Voici pour la strophe 5 ; pour la 4, je voulais quand même ramener tout ça où cela s'est passé majoritairement : dans la rue !
J'ai essayé toutes les combinaisons dans l'ordre des strophes, et il apparaît que c'est l'ordre naturel qui me semble le meilleur dans la narration de l'histoire et dans la montée dramatique. Un avis qui pourra sûrement se discuter, mais moi, je ne suis pas objectif. Je pense quoi qu'il en soit qu'on ne voit pas trop le collage, et que prises ensemble, ces 5 strophes peuvent apparaître homogènes ?

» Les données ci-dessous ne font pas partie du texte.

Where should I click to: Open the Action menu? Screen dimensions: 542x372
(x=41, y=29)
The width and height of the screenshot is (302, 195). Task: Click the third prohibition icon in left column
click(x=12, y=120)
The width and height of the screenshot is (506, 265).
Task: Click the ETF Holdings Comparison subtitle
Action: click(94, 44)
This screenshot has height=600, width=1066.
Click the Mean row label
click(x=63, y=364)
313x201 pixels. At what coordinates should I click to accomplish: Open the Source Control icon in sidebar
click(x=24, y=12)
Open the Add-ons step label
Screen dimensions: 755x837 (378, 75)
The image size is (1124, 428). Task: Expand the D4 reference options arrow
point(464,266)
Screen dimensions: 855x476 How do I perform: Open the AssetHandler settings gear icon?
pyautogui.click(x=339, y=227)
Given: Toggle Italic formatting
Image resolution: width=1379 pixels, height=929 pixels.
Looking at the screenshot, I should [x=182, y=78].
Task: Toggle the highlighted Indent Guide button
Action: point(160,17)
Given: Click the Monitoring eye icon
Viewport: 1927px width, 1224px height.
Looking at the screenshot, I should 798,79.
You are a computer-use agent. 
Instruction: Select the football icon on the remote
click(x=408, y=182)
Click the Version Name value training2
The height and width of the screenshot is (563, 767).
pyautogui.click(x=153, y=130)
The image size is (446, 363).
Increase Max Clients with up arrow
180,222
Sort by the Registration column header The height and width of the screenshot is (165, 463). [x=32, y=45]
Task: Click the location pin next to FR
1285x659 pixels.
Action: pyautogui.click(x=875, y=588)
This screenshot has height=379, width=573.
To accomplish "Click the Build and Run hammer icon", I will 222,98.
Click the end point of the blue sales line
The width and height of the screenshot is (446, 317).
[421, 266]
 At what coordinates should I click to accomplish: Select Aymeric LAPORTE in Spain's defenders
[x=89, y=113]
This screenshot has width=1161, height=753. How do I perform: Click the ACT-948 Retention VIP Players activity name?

Si je focalise juste sur les deux derniers vers de chaque strophe, juste avant, en fait, la téléportation de la scène amoureuse vers la scène dramatique, je trouve que ça envoie vachement, et qu'on est en effet en pleine violence ; crue ; cruelle.
Et je ne voudrais pas la ramener, mais de tout ce que j'ai lu parmi les expressions d'ââârtiste post-attaques du 13 novembre, je trouve qu'il y a dans MON texte une dimension que les autres n'ont pas.